Texto fornecido >>
PVC na Piauí – Parte 2

Paulo Vinicius Coelho está com 38 anos. Seu rosto tem algo de divertido. Há um discreto parentesco com o personagem Wallace, do desenho animado Wallace e Gromit. Na vida prática, é atabalhoado. As alças da mochila que carrega nas viagens têm o dom de se agarrar a todo vão de porta que se meta no caminho; volta e meia, as pernas se adiantam apenas para serem atrapalhadas pelo tronco, que, de um repelão, é puxado para trás. Seu chefe na ESPN, o jornalista José Trajano, já perdeu a conta das vezes que PVC ligou o carro e saiu sem se lembrar das pilhas de jornais e cadernos deixados sobre a capota. Dizem que também não dirige muito bem. Nada disso atrapalha a vida dele. O seu negócio é conhecer futebol, e para cumprir essa função poucos estão tão bem equipados. “Ele é um fenômeno”, afirma o jornalista Juca Kfouri, “por causa da profunda capacidade de reter e processar informação.” PVC carrega na cabeça e nos seus arquivos um dos maiores mananciais de dados sobre futebol do país. Nos cinco dias que passou em Lima, quase nunca se separou da sua mochila de 10 quilos. O inventário do conteúdo revelaria: 1) livros: História de la Copa América (429 p.); En el Corazón del Pueblo. Pasión y Gloria de Alianza Lima (153 p.); La Grande Enciclopedia della Coppa del Mondo (450 p., capa dura); Todos os Jogos do Brasil (616 p.); 2) folhas soltas com anotações para o próximo compromisso da seleção: todos os jogos Brasil x Uruguai no Morumbi e todos os jogos do Brasil em São Paulo, além da ficha completa dos 26 jogadores convocados da Seleção Peruana; 3) DVD com todos os gols da era Dunga, acompanhados de análises e tabulações (gols tomados pela esquerda, direita, meio; marcados pela direita, esquerda, meio; gols marcados e tomados de bola rolando, contra-ataques, faltas, escanteios etc.); 4) computador e palm para armazenar apenas informações sobre o esporte.

Trecho da fonte >>
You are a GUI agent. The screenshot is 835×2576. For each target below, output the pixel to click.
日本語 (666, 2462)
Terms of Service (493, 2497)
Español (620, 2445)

Detalhes da tarefa >>
Reescreva em forma de lista, de modo mais breve, o parágrafo do perfil de Paulo Vinicius Coelho que começa com "Paulo Vinicius Coelho está com 38 anos", mantendo os fatos principais.

Resposta da tarefa >>
- Paulo Vinicius Coelho, o PVC, tem 38 anos. Seu rosto tem algo de divertido e lembra discretamente o personagem Wallace, do desenho animado Wallace e Gromit.
- Na vida prática, é atabalhoado. As alças da sua mochila se prendem nos vãos de porta, e seu chefe na ESPN, José Trajano, já perdeu a conta das vezes em que ele saiu de carro com jornais e cadernos sobre a capota. Dizem também que não dirige muito bem.
- Nada disso o atrapalha, porque seu negócio é conhecer futebol, e poucos estão tão bem equipados para isso.
- Juca Kfouri o chama de fenômeno pela profunda capacidade de reter e processar informação.
- Ele guarda na cabeça e nos seus arquivos um dos maiores mananciais de dados sobre futebol do país.
- Nos cinco dias que passou em Lima, quase não se separou da mochila de 10 quilos, que continha:
  - quatro livros: História de la Copa América, En el Corazón del Pueblo. Pasión y Gloria de Alianza Lima, La Grande Enciclopedia della Coppa del Mondo e Todos os Jogos do Brasil;
  - anotações para o próximo compromisso da seleção, com todos os jogos Brasil x Uruguai no Morumbi, todos os jogos do Brasil em São Paulo e a ficha completa dos 26 convocados da Seleção Peruana;
  - um DVD com todos os gols da era Dunga, acompanhados de análises e tabulações;
  - um computador e um palm usados apenas para informações sobre o esporte.